- **What to work on**
Please repeat, exactly as written, the line containing "Click the Pixels unit label" and every line after it through the end of the records below, leaving out any pictures.

- **Working data**
- - - - - - -
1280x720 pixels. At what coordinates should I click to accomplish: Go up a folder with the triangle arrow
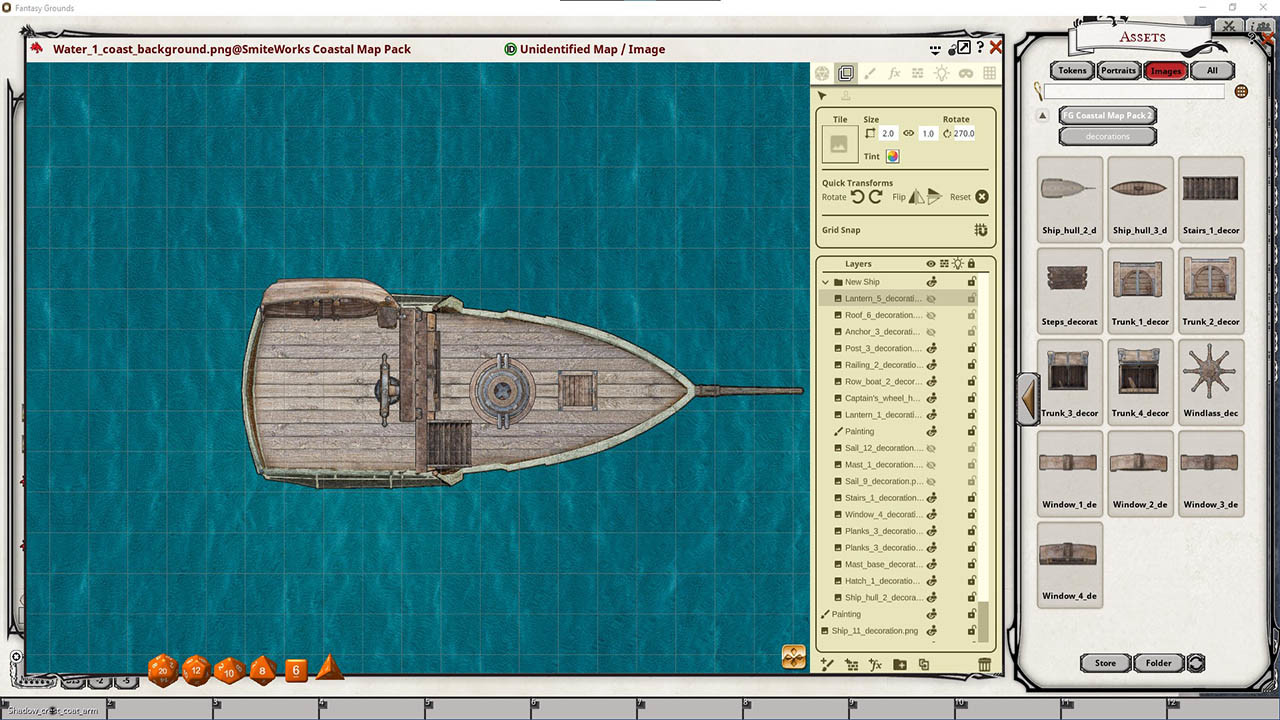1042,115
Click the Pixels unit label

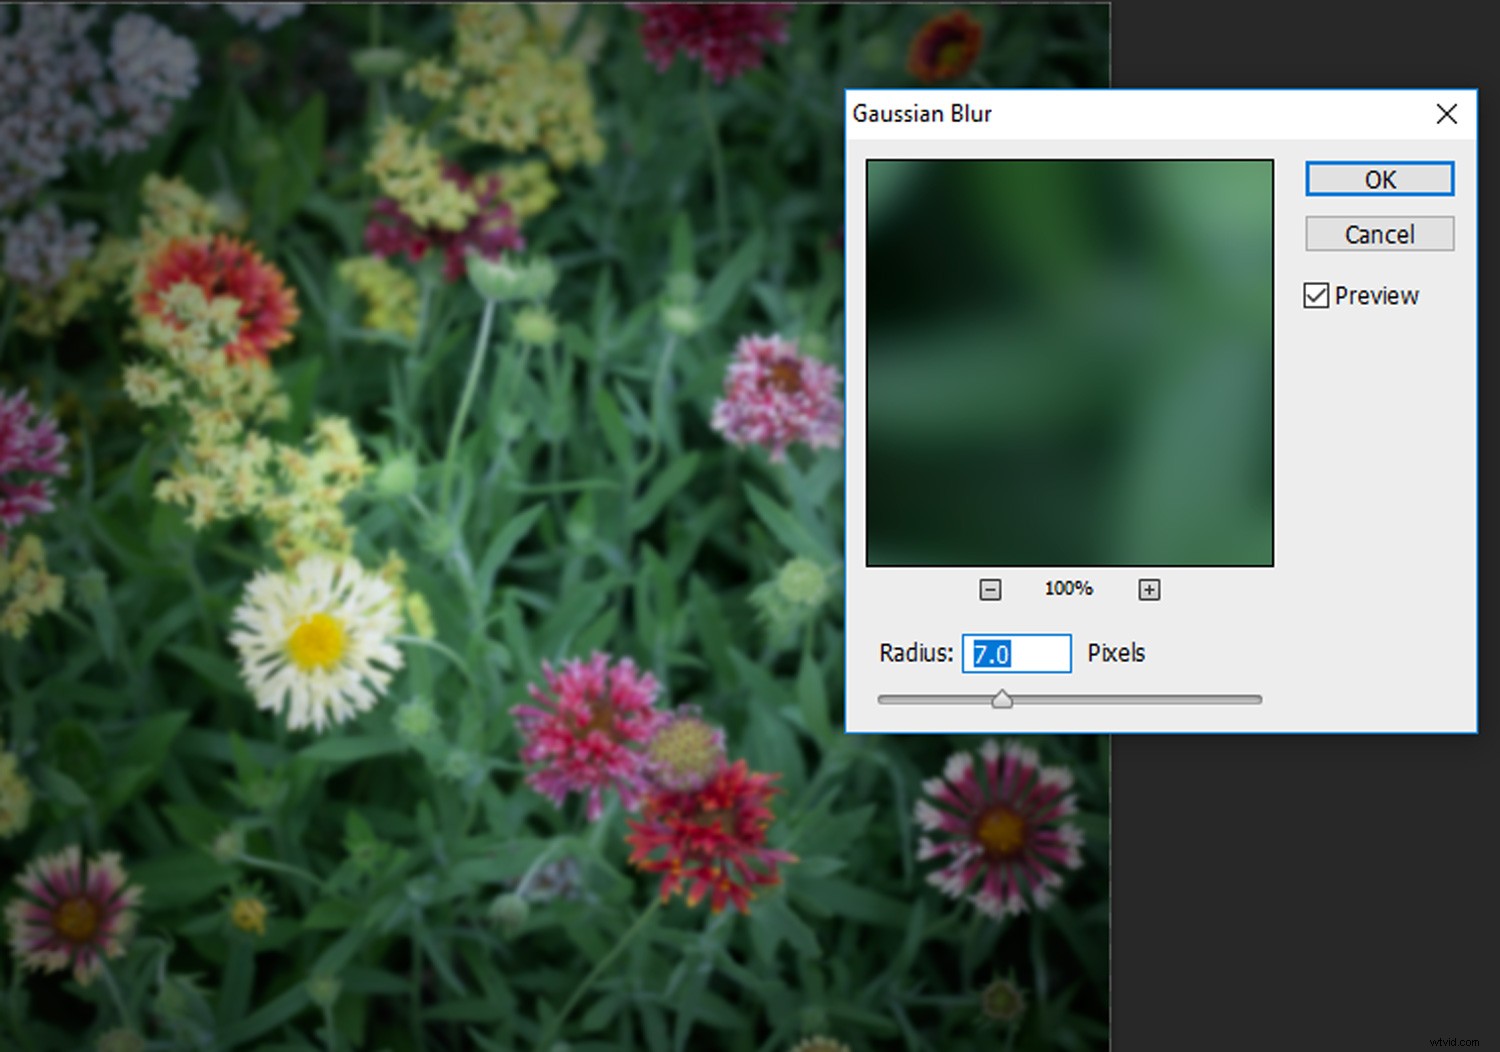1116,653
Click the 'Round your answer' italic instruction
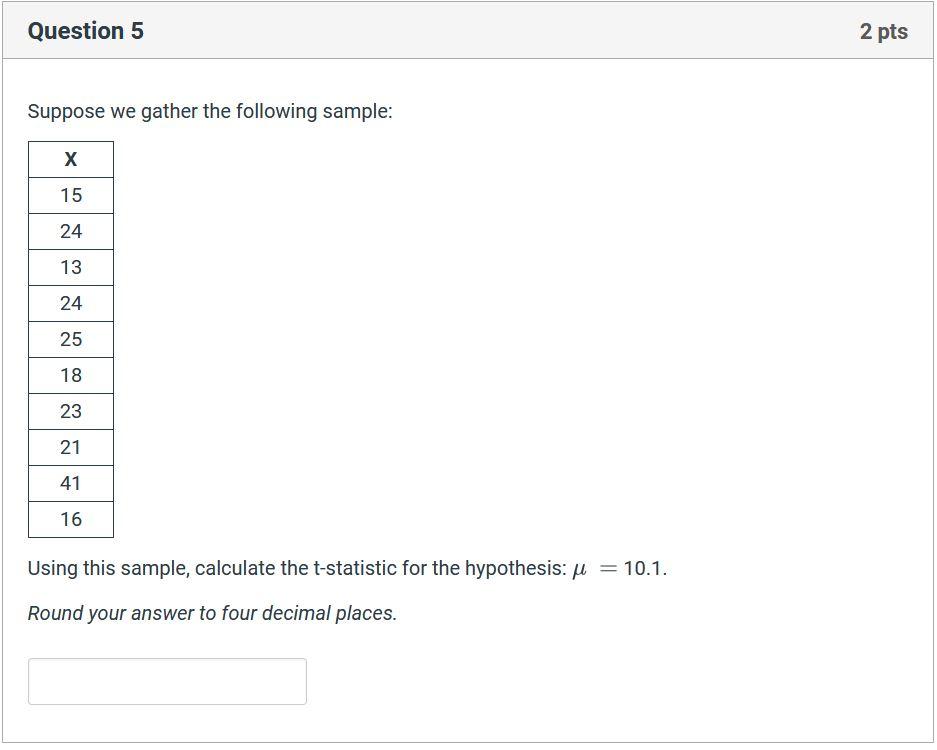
- - - - - - -
- **Output below**
Click the Pixels unit label

1116,653
Click the 'Round your answer' italic instruction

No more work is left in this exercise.